_How to complete this task:_ Take the entries below and print only the lines from the one with "Microchip University (592, 1209)" through the one with "[button] (631, 1003)", exactly as they stand, both ends included.

Collection entries:

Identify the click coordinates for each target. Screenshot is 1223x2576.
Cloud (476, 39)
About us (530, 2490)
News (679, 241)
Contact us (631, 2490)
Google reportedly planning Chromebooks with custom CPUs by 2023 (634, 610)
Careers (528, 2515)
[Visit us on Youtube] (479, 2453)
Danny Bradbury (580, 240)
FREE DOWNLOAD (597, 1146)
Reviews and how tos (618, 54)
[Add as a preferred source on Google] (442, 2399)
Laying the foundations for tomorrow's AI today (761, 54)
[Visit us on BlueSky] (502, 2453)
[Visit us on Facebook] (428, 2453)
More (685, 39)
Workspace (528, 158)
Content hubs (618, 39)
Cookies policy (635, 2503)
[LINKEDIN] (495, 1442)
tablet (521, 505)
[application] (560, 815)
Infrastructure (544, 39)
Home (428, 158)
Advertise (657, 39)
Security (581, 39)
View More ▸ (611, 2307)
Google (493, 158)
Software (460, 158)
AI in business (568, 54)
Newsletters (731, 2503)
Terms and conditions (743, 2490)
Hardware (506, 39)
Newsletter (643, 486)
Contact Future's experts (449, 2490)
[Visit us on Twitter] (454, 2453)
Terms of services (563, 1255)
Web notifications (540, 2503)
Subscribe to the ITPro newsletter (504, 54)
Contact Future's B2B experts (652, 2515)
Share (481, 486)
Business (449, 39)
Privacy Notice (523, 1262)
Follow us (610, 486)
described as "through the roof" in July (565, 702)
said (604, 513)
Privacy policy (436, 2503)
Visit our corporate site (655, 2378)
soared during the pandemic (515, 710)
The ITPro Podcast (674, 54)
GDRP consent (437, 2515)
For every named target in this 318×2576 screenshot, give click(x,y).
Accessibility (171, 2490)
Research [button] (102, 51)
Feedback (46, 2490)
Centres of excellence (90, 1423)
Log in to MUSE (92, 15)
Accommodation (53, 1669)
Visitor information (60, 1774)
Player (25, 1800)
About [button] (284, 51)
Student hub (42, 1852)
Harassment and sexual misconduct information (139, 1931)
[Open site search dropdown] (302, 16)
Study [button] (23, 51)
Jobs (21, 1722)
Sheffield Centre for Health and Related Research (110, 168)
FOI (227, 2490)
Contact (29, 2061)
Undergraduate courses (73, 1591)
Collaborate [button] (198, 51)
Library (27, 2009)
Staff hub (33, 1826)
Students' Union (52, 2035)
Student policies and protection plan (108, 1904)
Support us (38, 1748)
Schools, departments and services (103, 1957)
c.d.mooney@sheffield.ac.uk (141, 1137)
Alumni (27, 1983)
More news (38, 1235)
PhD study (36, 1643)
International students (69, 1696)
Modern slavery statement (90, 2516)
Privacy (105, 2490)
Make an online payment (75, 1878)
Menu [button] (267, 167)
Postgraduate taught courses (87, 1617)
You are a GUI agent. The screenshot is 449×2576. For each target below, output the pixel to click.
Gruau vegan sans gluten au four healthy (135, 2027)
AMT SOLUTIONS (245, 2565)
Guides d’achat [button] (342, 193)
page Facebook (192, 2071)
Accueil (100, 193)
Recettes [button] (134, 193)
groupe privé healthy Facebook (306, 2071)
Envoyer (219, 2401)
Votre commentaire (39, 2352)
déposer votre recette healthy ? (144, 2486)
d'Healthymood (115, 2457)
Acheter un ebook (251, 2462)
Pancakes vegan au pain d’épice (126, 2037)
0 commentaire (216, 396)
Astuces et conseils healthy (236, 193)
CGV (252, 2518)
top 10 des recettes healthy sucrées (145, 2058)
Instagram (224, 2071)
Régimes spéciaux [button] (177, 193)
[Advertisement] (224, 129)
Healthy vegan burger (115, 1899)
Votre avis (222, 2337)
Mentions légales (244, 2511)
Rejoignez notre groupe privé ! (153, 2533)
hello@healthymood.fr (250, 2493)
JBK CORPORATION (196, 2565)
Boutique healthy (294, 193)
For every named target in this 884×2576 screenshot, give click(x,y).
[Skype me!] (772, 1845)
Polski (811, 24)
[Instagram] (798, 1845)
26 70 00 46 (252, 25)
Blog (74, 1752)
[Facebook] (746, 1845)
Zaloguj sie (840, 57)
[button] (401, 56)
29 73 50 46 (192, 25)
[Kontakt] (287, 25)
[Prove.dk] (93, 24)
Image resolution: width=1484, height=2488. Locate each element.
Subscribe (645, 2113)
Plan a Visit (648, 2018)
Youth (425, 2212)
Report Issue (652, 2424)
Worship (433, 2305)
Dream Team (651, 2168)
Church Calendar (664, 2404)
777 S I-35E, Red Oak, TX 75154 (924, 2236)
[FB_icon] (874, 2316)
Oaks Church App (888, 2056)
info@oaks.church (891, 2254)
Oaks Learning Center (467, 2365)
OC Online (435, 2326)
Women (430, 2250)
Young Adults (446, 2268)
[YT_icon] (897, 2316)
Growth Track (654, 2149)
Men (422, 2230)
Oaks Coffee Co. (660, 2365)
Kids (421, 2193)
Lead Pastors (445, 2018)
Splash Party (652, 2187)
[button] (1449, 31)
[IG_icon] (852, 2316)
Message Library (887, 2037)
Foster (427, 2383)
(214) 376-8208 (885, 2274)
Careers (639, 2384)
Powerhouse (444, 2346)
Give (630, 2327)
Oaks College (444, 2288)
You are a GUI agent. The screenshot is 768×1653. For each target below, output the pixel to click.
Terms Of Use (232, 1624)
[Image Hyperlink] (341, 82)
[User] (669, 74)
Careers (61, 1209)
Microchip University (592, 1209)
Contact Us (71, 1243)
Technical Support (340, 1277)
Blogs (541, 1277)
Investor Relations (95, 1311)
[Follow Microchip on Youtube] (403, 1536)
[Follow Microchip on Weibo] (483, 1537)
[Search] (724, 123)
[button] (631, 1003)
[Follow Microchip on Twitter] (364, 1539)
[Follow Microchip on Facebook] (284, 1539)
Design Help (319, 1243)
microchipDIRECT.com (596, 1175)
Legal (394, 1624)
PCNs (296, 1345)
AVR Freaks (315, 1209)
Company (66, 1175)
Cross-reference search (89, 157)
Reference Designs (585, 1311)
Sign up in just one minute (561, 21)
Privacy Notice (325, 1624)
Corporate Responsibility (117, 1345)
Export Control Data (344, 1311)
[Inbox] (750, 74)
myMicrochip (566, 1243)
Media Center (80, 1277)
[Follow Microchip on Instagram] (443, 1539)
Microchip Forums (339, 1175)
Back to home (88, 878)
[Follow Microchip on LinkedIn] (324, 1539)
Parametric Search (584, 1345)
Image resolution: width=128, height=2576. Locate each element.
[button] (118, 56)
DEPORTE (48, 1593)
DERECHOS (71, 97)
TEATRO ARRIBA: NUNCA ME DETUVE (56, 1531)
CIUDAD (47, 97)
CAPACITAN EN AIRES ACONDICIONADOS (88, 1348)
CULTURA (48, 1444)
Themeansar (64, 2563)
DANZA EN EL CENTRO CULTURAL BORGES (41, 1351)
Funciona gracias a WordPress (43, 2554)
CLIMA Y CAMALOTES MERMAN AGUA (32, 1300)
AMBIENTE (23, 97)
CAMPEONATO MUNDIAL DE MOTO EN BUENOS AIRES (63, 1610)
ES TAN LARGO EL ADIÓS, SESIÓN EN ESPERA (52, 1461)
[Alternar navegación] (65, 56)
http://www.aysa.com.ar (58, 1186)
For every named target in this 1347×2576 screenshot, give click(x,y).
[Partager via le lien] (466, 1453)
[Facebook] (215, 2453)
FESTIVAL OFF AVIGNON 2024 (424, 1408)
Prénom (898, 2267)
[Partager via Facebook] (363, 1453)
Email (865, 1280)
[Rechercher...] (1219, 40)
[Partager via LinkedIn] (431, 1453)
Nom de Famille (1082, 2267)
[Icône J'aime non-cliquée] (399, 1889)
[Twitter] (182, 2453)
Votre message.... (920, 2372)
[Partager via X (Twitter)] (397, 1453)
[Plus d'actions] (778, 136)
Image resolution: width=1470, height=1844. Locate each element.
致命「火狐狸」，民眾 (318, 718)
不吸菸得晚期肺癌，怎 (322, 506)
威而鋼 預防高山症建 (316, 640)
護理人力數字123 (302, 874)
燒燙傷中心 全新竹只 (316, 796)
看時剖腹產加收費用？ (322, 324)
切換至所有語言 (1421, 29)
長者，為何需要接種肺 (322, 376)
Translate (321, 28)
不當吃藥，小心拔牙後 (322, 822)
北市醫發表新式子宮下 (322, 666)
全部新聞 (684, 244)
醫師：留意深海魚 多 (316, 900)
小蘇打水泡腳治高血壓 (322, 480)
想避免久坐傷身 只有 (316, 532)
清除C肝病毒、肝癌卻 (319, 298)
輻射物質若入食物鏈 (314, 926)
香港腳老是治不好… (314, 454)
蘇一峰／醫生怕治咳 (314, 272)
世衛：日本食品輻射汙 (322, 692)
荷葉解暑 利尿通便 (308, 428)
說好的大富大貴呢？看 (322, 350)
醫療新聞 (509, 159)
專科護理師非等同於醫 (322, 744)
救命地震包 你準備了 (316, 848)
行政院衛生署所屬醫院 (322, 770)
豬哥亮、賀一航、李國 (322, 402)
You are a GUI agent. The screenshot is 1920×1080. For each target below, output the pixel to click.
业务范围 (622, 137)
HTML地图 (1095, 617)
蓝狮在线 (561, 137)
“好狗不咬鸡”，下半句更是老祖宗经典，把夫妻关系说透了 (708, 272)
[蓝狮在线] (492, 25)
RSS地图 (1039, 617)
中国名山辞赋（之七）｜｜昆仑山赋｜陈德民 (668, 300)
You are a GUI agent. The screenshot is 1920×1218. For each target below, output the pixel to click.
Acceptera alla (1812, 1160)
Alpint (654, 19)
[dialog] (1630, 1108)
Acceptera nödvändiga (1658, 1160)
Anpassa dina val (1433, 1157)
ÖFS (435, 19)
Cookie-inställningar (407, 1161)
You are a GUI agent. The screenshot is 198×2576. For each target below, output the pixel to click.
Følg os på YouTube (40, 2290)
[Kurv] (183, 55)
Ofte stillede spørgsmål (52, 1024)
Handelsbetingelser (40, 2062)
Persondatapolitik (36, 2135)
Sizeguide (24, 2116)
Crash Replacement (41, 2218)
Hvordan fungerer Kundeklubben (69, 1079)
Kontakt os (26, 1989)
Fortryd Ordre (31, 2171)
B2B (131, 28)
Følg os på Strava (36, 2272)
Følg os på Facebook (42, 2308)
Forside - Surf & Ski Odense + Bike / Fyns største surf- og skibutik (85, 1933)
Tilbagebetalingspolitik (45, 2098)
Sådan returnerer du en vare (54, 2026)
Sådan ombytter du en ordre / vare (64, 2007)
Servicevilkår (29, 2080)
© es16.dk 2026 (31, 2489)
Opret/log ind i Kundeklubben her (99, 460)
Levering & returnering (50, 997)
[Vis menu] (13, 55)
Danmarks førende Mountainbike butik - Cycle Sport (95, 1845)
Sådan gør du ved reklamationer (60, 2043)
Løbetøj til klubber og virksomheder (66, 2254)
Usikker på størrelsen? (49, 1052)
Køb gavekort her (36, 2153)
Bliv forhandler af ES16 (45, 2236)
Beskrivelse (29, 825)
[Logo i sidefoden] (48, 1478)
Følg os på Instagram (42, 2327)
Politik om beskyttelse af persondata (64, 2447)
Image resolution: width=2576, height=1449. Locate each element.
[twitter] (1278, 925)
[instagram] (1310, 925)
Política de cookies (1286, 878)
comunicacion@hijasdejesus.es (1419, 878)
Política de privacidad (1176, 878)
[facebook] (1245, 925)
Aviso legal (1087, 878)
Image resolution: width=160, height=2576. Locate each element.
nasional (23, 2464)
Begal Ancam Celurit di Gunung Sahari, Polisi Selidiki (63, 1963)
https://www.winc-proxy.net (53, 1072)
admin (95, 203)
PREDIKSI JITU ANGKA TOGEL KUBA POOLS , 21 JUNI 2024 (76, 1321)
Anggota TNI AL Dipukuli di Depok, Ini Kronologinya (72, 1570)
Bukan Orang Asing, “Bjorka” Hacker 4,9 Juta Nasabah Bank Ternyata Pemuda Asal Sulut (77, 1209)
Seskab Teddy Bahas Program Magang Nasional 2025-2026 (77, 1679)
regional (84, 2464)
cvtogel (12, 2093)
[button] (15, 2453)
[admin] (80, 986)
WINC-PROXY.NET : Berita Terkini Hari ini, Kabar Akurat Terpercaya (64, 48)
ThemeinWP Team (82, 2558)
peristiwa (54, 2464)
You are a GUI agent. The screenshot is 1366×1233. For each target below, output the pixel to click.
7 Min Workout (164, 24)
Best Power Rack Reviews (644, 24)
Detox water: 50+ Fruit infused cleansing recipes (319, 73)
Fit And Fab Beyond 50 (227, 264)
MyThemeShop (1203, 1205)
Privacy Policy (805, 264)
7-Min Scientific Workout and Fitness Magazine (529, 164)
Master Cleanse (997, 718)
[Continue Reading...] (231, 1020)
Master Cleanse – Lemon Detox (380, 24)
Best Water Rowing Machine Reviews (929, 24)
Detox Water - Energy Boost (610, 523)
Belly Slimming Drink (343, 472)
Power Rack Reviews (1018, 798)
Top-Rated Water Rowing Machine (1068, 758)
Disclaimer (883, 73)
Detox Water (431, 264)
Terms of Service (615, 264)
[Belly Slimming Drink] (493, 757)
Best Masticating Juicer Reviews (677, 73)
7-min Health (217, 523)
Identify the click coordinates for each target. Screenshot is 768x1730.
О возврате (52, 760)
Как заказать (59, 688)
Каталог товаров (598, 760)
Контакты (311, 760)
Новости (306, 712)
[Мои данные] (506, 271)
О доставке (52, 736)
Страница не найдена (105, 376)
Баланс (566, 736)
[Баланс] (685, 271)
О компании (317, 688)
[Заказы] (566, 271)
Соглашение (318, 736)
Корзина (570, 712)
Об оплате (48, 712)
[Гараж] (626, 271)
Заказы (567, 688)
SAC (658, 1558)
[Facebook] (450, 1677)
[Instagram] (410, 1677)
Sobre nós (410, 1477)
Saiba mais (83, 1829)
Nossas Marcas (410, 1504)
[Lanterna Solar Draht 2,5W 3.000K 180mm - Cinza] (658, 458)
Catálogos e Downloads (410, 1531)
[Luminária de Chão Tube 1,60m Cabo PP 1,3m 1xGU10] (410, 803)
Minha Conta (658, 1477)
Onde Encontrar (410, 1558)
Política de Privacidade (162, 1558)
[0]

_Task result:_
Microchip University (592, 1209)
Contact Us (71, 1243)
Technical Support (340, 1277)
Blogs (541, 1277)
Investor Relations (95, 1311)
[Follow Microchip on Youtube] (403, 1536)
[Follow Microchip on Weibo] (483, 1537)
[Search] (724, 123)
[button] (631, 1003)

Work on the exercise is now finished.